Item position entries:
○ ○ ○

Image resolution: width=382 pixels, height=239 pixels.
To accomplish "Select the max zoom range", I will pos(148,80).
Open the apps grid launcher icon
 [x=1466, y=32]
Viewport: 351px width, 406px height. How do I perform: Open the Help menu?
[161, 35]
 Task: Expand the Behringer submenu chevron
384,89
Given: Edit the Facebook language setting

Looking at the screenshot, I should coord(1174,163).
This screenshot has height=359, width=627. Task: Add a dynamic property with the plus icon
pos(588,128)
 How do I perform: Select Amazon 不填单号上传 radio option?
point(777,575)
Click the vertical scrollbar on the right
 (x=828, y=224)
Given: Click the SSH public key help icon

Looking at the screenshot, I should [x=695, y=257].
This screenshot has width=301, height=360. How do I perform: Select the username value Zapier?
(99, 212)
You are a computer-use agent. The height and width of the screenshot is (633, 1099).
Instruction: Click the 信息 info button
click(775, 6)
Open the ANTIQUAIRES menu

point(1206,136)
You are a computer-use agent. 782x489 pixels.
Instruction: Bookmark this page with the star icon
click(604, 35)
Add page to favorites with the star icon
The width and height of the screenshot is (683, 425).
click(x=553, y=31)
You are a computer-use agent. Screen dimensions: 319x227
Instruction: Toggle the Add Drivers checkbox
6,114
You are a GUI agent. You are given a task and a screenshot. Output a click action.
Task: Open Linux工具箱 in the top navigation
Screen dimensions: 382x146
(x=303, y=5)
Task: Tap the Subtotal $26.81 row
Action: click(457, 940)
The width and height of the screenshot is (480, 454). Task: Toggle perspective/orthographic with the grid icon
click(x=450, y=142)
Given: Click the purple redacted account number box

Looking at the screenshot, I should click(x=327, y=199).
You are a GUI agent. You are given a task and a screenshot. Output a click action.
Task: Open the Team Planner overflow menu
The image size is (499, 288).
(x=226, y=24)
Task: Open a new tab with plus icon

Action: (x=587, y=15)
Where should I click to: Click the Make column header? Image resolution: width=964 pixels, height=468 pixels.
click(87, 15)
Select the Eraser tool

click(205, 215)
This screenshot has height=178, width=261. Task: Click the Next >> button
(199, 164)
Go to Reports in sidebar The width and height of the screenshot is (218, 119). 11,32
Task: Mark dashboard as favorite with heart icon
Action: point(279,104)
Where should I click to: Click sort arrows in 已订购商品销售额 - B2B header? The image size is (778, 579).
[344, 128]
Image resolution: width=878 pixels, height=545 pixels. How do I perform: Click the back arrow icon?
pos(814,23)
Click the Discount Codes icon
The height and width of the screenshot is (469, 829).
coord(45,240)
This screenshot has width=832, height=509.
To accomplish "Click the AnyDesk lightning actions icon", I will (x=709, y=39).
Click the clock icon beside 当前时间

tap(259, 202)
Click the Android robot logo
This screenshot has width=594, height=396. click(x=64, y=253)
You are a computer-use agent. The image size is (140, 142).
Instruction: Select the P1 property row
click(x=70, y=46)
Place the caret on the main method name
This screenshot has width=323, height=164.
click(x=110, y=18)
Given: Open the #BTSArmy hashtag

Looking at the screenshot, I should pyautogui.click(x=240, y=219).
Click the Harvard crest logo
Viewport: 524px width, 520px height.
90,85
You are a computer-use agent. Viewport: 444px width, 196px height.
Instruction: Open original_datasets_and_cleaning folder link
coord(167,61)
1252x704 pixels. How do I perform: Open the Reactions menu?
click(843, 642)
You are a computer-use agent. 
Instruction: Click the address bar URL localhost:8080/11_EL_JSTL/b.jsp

○ ○ ○

→ **Instructions for the task**
Copy out, word for word, the lines from the rows above, starting with the line that contains "Task: Expand the Behringer submenu chevron" and going on through the line that contains "(x=828, y=224)", both included.

→ **Full solution**
 Task: Expand the Behringer submenu chevron
384,89
Given: Edit the Facebook language setting

Looking at the screenshot, I should coord(1174,163).
This screenshot has height=359, width=627. Task: Add a dynamic property with the plus icon
pos(588,128)
 How do I perform: Select Amazon 不填单号上传 radio option?
point(777,575)
Click the vertical scrollbar on the right
 (x=828, y=224)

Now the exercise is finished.